PHILIPPINES: Sentro, Nagkaisa herald new era of labor unity

THOUSANDS of trade unionists and activists poured into the streets of Manila and other key cities to celebrate May Day amid renewed hopes that the two latest efforts at labor unity will provide strong impetus to their uphill battle for labor and trade union rights.

At least 5,000 affiliates of the Sentro ng mga Progresibong Manggagawa (Sentro), a newly organized labor center, joined a more massive march and rally in Manila of the recently launched Nagkaisa! labor coalition.

From five converging places along España Blvd., about 20,000 Nagkaisa! members linked up and marched towards Mendiola, near the Malacañang Palace, for an unprecedented unity calling for an end to rampant contractualization, enactment of the Security of Tenure bill in the Congress, across-the-board wage hike, among others.

Similar Sentro and Nagkaisa! mobilizations were simultaneously held in main cities or provinces nationwide, including Lipa, Pampanga, Baguio, Legaspi, Cebu, Iloilo, Davao, Cagayan de Oro, General Santos, and Cotobato.

“Labor unity, however elusive is not totally impossible; but it must be actively pursued and nurtured because a fragmented and weak labor movement can never effectively defend and advance the interests of the workers and the masses, especially at this time of relentless global attacks from the neoliberal clique,” Frank Mero, SENTRO spokesperson said.

“The ‘Labor Unity March’ is a signal that the majority of the mainstream trade unions and other workers’ organizations are ready to take on the policies issues that have been ignored by governments for a long time,” Mero said.

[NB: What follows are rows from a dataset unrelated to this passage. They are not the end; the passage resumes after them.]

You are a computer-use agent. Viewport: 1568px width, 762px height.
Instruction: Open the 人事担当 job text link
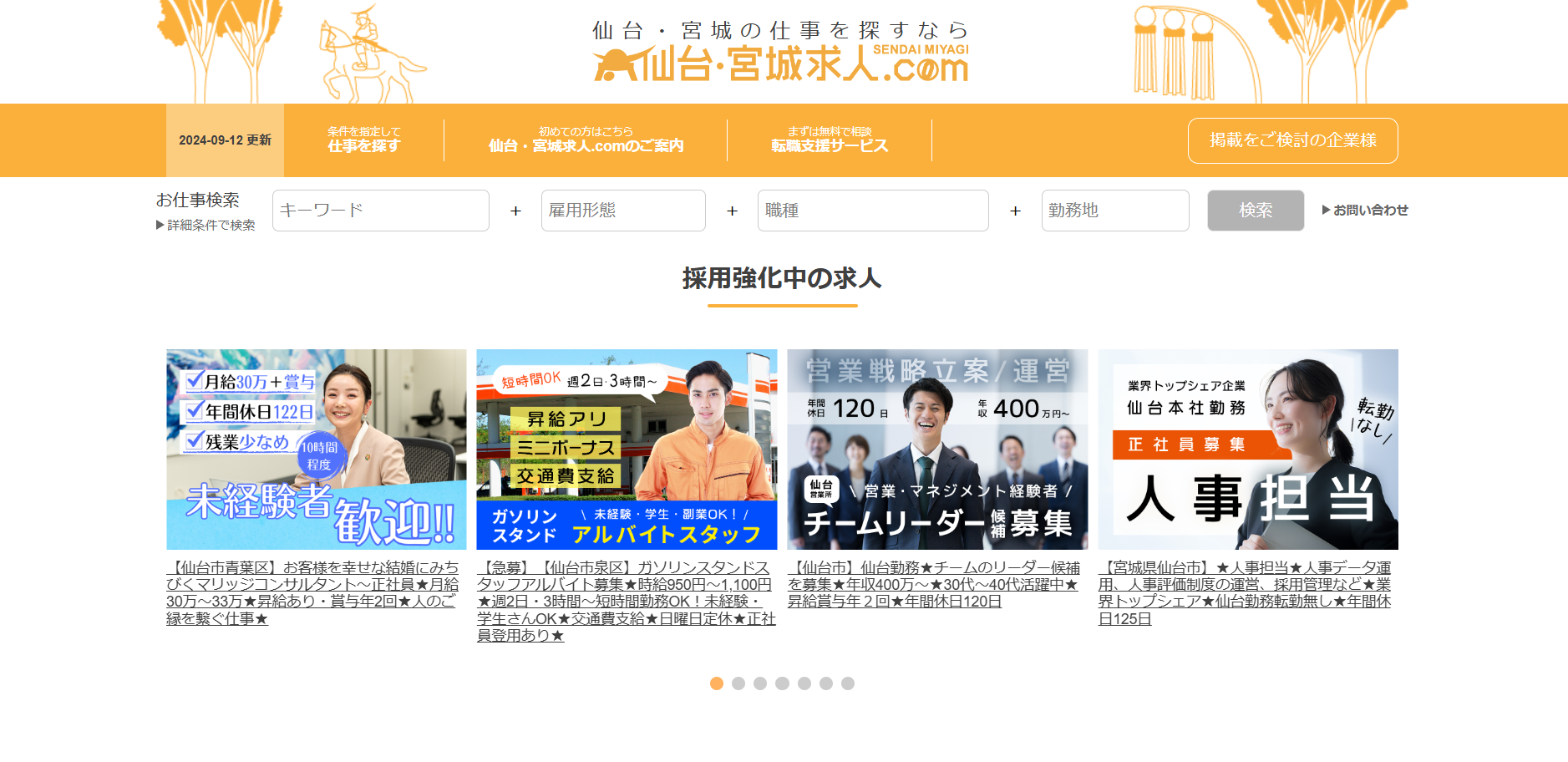[x=1244, y=593]
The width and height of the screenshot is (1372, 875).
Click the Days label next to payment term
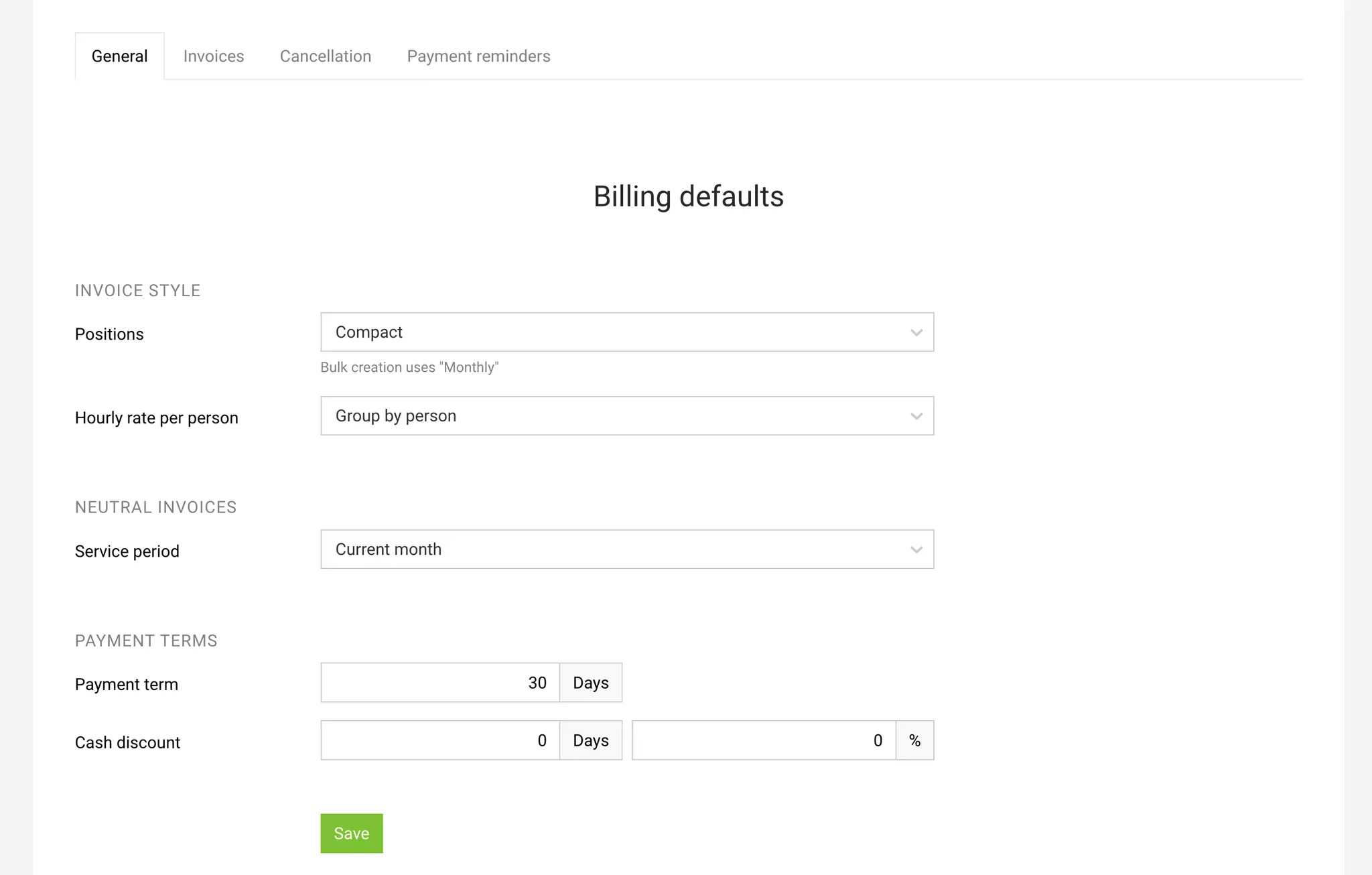(590, 682)
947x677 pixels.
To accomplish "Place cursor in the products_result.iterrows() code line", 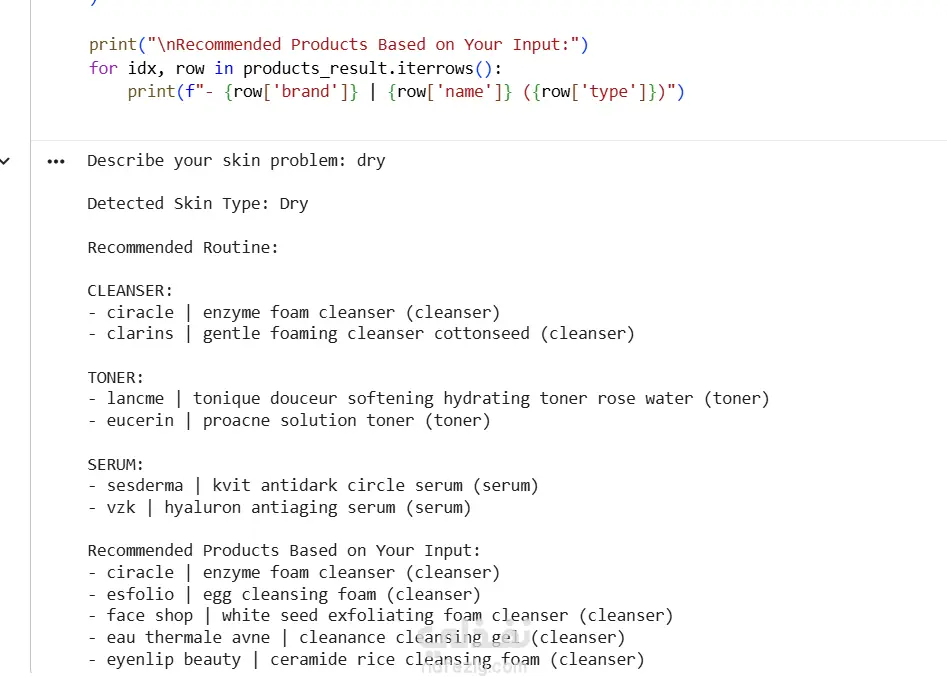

Both SENTRO and NAGKAISA are calling on the Aquino government to: address the worsening precarious work in the country and certify as urgent the passage of security of tenure bill for the private sector (HB 4853) and for the public sector (SB 2875) that is now pending in Congress; support the workers’ demand for across the board wage increases for both the public and private sectors; address the failures of market-oriented policies in public utilities by scraping the EPIRA law and the Oil Deregulation law; prevent the violent demolitions of informal settlers by issuing an Executive Order that would stop the demolition of informal settlers and fast track the development of decent and adequate housing for the poor; provide solid guarantees for workers’ right to self-organization; and, protect and generate secure and decent jobs for all.

Launched only on April 12, Sentro is a national labor center composed of unions and federations in different industries and their subsectors – metal, including automotive, hotel and hospitality, postal, banking, broadcast media, food and beverages, seafaring – as well as the public sector and sectoral groupings of informal sector and urban poor, women, and youth.

Sentro is a member of the broad labor coalition aptly named Nagkaisa! (or united) that was also established last month and comprised by about 40 major trade unions and federations in the country.

Described as an issue-based, multiform and multi-ideological labor alliance, Nagkaisa! is nonetheless a breakthrough in the Philippine labor front as the last time a comparable coalition existed was in 1989 – the Labor Alliance for Wage Increase of P35 (Lawin 35).

The Sentro affiliates are the Alliance of Progressive Labor (APL), APL-Youth, Federation of Coca-Cola Unions (FCCU), Kapisanan ng Maralitang Obrero (KAMAO), League of Independent Bank Organizations (LIBO), MARINO seafarers’ group, National Alliance of Broadcast Unions (NABU), National Confederation of Transportworkers’ Unions (NCTU), National Union of Workers in Hotel, Restaurant and Allied Industries (NUWHRAIN), Philippine Independent Public Sector Employees Association (PIPSEA), Philippine Metalworkers’ Alliance (PMA), Pinag-isang Tinig at Lakas ng Anakpawis (PIGLAS), Postal Employees Union of the Philippines (PEUP), and Workers’ Solidarity Network (WSN).

On the other hand, the roster of the Nagkaisa! include the Alliance of Filipino Workers (AFW), affiliates of the Associated Labor Unions-Trade Union Congress of the Philippines (ALU-TUCP), members of SENTRO, Bukluran ng Manggagawang Pilipino (BMP), Confederation of Independent Unions in the Public Sector (CIU), Federation of Free Workers (FFW), Manggagawa para sa Kalayaan ng Bayan (MAKABAYAN), National Federation of Labor Unions (NAFLU), National Mines and Allied Workers’ Union (NAMAWU), National Confederation of Labor (NCL), Philippine Airlines Employees Association (PALEA), Philippine Government Employees Association (PGEA), Partido ng Manggagawa (PM), Public Services Labor Independent Confederation (PSLINK), Philippine Transport and General Workers Organization (PTGWO), Technical Education and Skills Development Authority-Association of Concerned Employees (TESDA-ACE).